What is data classification?

Completed

You've decided what data is sensitive for your organization. Now what? You must classify that data. Data classification is important because it allows you to distinguish between types of sensitive data. You then can prepare data for an appropriate level and method of protection.

Data classification is a basic way for organizations to determine and assign relative values to its data. It enables organizations to categorize stored data by sensitivity and business impact. This categorization helps determine the risks associated with the data. After classification is complete, organizations can manage data to reflect its value rather than treating all data the same way. Data classification supports a conscious, thoughtful approach. This approach enables organizations to implement optimizations that aren't possible if all data is assigned the same value.

Note

Data classification is a sorting and marking of your documents. Years ago, organizations typically stored important information in paper form. Those papers were stored in boxes or filing cabinets, with folders inside. Some might have had "Confidential" labels identifying sensitive content. After marking these folders, organizations often stored them at what they considered safe locations. Today, however, when you classify electronic forms, you mark them by adding metadata. This metadata specifies the data's classification and uses an appropriate technology to help protect the data.

Large organizations such as Microsoft, governments, and military entities have been using data classification for decades to manage their data's integrity.

Successful data classification requires a:

  • Broad awareness of an organization’s needs.
  • Thorough understanding of where an organization’s data assets are located.

Data exists in one of three basic states:

  • At rest
  • In process
  • In transit

All three states require unique technical solutions for data classification. However, you can apply the same data-classification principles to each. Data classified as confidential must stay confidential at rest, in process, and in transit. Classification and protection must never leave data considered sensitive.

Data also can be structured or unstructured. Typical classification processes for structured data, such as in databases and spreadsheets, are less complex and time-consuming to manage. Conversely, classification processes for unstructured data such as documents, source code, and email require more management. In most cases, organizations have more unstructured data than structured data. Regardless, it's important for organizations to manage sensitivity for all data. When properly implemented, data classification helps ensure sensitive or confidential data assets are managed with greater oversight. Data assets that are considered public or free to distribute, often require less oversight.

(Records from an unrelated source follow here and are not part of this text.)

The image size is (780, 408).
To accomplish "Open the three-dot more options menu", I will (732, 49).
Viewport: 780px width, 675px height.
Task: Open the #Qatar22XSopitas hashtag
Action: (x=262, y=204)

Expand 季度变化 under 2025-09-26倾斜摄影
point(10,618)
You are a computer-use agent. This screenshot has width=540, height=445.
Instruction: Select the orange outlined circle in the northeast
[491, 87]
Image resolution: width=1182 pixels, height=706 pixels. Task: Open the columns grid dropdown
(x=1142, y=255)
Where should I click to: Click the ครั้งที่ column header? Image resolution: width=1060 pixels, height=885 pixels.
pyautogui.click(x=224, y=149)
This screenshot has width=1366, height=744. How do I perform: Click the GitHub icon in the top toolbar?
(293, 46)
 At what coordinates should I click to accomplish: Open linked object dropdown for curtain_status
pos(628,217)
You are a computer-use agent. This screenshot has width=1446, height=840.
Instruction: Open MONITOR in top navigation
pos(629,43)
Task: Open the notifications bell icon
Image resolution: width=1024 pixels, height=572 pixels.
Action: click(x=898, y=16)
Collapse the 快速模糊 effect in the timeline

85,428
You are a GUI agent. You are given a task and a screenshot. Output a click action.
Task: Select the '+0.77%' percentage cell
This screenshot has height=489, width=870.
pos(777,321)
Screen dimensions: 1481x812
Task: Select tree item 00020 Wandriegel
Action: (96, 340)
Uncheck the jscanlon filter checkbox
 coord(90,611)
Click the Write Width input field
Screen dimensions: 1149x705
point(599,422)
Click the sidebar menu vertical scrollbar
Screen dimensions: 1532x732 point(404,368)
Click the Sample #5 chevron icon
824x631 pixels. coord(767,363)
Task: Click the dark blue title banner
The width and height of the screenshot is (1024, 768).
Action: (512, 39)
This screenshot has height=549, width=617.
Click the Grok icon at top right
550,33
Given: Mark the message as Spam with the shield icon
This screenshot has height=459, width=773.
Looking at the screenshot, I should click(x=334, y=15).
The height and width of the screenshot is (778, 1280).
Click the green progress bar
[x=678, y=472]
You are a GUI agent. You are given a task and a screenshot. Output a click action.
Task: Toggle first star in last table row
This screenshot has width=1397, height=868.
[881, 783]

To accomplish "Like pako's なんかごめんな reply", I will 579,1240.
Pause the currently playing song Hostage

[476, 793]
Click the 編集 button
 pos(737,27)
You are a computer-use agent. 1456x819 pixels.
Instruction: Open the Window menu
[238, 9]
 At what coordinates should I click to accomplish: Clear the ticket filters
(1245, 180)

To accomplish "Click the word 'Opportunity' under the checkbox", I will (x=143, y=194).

Data classification and compliance

Data classification adds metadata to your documents and prepares data for protection. However, it also aids in compliance, privacy, and data governance. For example, marking data as confidential doesn’t only identify it for protection. It also lets other parties know how to manage that data. When an employee sends data via email, and classifies it as sensitive or confidential, the email recipient should treat the received data appropriately. Data-protection regulations, such as the GDPR, specify methods and best practices for treating, accessing, storing, using, and destroying sensitive data.

It's also important to remember that relevant regulatory and industry-specific rules might mandate data-classification types. These rules might require you to classify different data attributes. For example, the Cloud Security Alliance requires that data and data objects must include data type, jurisdiction of origin and domicile, context, legal constraints, and sensitivity.

As discussed, the importance of data classification varies across several layers. Therefore, it's important that people who manage data understand data classification and how it differs from data protection. Organizations must raise awareness about data classification with respect to data governance and not just data protection. Usually, data protection results from data classification. However, protected data must be accessible to people who need it. Those people then must understand how to manage protected data based on how it's classified, not how it's protected.